However, even if the text to be judged corresponding to the text to be judged exists as correspondence information, if the matching score is less than a certain threshold, it is presumed that the utterance is not compliant or the script is not compliant. You may It should be noted that this corresponds to the case where the condition "whether or not the text to be determined corresponding to the text to be determined exists as correspondence information" is further limited by the matching score, and is used as the estimation condition.
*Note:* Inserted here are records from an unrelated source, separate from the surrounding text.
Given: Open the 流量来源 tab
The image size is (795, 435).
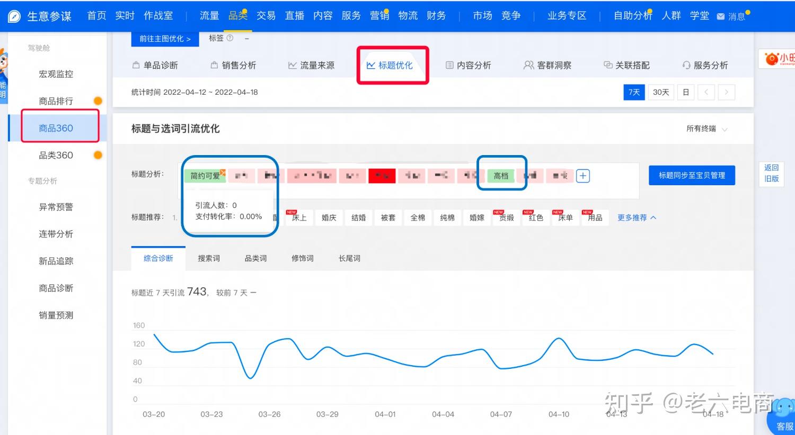Looking at the screenshot, I should coord(311,65).
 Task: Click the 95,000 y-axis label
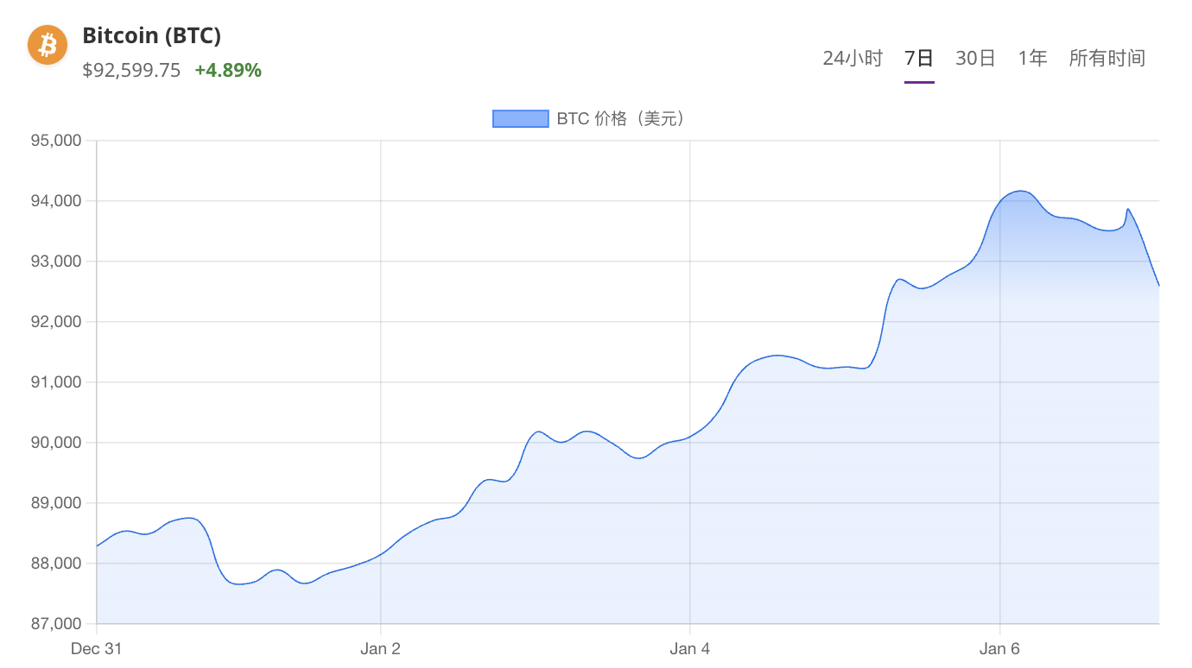click(x=56, y=141)
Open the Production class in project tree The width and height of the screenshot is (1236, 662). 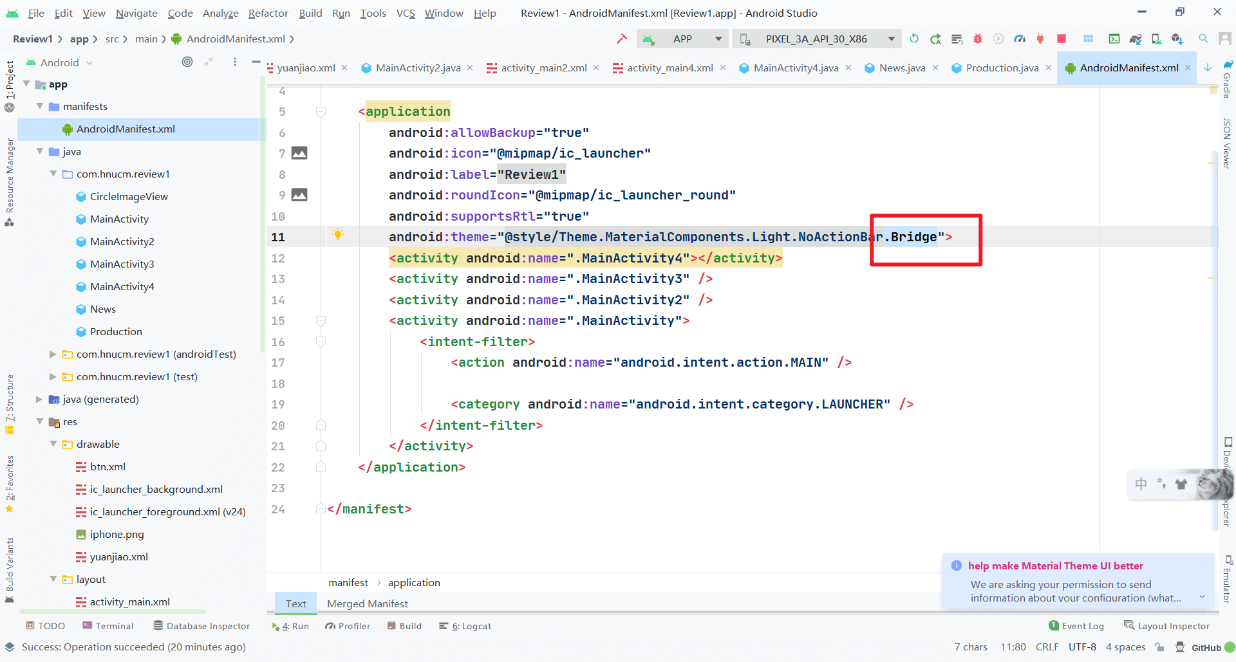(116, 332)
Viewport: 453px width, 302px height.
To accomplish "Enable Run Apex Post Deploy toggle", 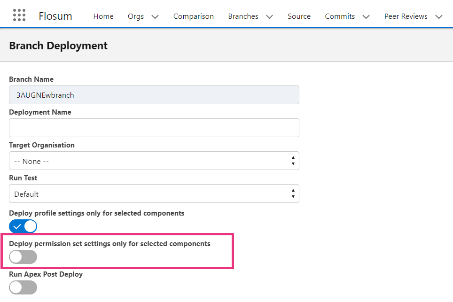I will (x=23, y=287).
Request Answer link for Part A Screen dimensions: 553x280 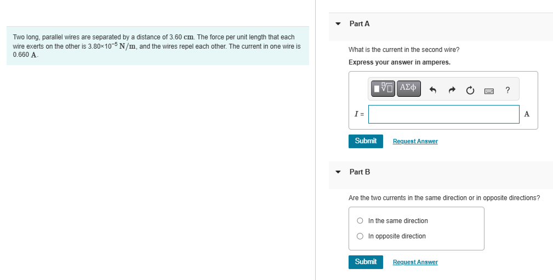(x=415, y=142)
Note that the compliance estimation unit 214 may estimate whether or not a call (that is, all utterances during one reception) complies with the talk script. For example, the compliant estimation unit 214 determines that when the ratio of the divided utterance texts estimated to be “compliant” among the divided utterance texts in one call satisfies a certain condition (for example, 80% or more), the call is It can be assumed that it conforms to the talk script. Alternatively, for example, the compliance estimation unit 214 may estimate that the call is compliant with the talk script when it complies with an item that must be compliant among the items in the talk script. It may be estimated whether the call conforms to the talk script by various rule-based methods other than the above.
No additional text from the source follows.